Chopo negro. Árbol caducifolio de la familia salicáceas (Populus nigra) caracterizado por su tronco con la corteza fisurada y casi negra, provista de numerosos abultamientos. Sus hojas son ovales y aserradas. Crece en las proximidades de los cursos de agua.

***

La verdad, lo preferíamos «brevis», porque cuando expliiiiicaaaaba… no entendíamos nada, ¿museo del árbol caduci… fi… qué?, copiamos la información tal cual en nuestro cuaderno. ¡Apa nombrecito! El Chopo.

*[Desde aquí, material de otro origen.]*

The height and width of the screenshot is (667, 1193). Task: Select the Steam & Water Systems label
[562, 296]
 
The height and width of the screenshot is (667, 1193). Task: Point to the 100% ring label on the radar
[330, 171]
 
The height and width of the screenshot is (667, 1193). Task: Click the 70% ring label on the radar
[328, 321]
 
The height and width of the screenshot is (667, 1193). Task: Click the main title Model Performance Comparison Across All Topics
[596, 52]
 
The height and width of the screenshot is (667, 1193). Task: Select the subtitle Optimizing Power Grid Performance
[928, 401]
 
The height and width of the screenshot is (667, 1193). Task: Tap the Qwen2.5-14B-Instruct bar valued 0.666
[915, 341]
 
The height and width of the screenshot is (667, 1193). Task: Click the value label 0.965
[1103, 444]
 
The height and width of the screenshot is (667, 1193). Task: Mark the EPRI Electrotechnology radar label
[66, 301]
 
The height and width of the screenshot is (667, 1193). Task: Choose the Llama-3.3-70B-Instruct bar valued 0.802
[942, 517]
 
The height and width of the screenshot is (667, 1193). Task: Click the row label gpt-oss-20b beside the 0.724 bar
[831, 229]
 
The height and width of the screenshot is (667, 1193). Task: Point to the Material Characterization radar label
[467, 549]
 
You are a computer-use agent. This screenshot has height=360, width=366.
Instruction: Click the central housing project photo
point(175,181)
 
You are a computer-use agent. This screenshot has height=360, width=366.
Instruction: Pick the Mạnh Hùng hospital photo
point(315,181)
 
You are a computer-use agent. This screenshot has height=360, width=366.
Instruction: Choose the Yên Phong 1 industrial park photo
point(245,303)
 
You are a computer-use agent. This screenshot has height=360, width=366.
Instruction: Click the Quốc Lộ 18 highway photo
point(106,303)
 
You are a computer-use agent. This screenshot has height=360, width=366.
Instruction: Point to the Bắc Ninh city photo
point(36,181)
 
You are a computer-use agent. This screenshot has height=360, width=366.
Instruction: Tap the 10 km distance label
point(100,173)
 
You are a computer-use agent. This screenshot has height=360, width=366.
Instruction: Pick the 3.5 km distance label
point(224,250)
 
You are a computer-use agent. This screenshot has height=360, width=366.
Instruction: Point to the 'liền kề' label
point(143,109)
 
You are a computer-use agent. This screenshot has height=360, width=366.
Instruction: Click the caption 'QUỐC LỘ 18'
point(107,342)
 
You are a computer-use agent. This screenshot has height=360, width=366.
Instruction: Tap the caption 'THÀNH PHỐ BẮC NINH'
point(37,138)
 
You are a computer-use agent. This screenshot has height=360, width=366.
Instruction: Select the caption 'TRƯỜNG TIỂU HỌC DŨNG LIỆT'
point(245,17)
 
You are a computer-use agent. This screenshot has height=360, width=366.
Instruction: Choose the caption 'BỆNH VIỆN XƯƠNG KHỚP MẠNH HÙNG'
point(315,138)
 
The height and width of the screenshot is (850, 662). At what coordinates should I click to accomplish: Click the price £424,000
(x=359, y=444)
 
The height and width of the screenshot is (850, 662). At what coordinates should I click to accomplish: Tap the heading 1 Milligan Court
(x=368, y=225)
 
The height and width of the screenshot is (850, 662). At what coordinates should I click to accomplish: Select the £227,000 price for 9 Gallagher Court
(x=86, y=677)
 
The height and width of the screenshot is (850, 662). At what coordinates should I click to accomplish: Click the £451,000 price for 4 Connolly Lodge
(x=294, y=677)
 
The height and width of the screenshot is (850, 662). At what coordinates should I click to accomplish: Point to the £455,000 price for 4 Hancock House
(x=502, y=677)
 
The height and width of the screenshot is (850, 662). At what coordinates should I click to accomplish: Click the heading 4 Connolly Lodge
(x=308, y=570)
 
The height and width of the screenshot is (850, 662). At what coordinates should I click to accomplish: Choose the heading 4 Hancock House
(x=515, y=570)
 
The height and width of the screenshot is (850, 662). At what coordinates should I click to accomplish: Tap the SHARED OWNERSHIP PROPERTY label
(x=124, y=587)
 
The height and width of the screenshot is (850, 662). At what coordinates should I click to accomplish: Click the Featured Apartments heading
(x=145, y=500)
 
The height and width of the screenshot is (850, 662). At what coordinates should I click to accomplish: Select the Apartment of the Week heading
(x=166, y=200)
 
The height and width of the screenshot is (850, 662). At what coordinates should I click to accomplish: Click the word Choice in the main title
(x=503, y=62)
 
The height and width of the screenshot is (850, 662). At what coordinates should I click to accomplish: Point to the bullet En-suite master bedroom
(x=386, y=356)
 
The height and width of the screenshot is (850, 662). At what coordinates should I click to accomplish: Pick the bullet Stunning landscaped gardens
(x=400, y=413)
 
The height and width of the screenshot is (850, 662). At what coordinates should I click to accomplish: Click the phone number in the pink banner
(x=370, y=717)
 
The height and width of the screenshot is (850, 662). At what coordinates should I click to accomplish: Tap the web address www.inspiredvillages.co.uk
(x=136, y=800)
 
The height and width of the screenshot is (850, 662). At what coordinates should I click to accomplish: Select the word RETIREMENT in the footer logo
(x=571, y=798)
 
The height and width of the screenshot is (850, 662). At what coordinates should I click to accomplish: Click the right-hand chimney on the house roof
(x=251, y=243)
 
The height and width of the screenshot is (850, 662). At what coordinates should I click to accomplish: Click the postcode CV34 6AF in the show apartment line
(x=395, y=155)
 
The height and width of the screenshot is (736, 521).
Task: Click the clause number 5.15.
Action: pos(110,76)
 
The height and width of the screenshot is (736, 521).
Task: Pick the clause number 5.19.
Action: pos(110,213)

Dos días antes de la visita al museo, la maestra, que si mal no recuerdo se llamaba Carmen, nos contó que a El Chopo le decían El Palacio de Cristal; que llegó a México pieza por pieza y tuerca por tuerca desde Alemania; que estaba recubierto con tabique prensado y cristales, muchos cristales; que fue en el año de 1905 a la colonia Santa María la Ribera; que era igualito que el Cristal Palace de Inglaterra; que quien lo mandó a hacer fue, decía, nada más y nada menos que don Porfirio, a quien le gustaban mucho las plantas y los árboles, y que él fue quien lo bautizó con ese nombre: El Chopo; que espantaban por las noches y por eso no había velador; que era muy interesante porque había un esqueleto completo de dinosaurio, pulgas vestidas, animales disecados, terneras con dos cabezas, esqueletos de ballenas que colgaban del techo, cabezas reducida por los aborígenes de la selva amazónica, perros disecados de siete patas, arañas y tarántulas que parecían vivas y no lo estaban, la colección de mariposas más increíble del mundo cuyas alas tenían indescriptibles formas y colores. Cosas imposibles de creer y más: el colmillo de la mandíbula de un elefante primitivo encontrado en Tequixquiac; muestras disecadas de tres mil novecientas veintinueve aves; una musaraña como ejemplo del mamífero más pequeño del mundo; las muestras fósiles de diferentes mamíferos asiáticos; colecciones inmensas de insectos; ejemplares de esponjas, medusas, estrellas de mar, tortugas y… momias.

La mañana que fuimos a El Chopo desayunamos más temprano porque nos citaron media hora antes de la entrada. Nos pidieron que portáramos uniforme de media gala, estilo marinero: falda tableada azul, blusa blanca, suéter rojo. Las de cabellos largos debíamos ir peinadas de cola de caballo; cuando nos restiraban el pelo, los ojos se nos rasgaban como chinitas.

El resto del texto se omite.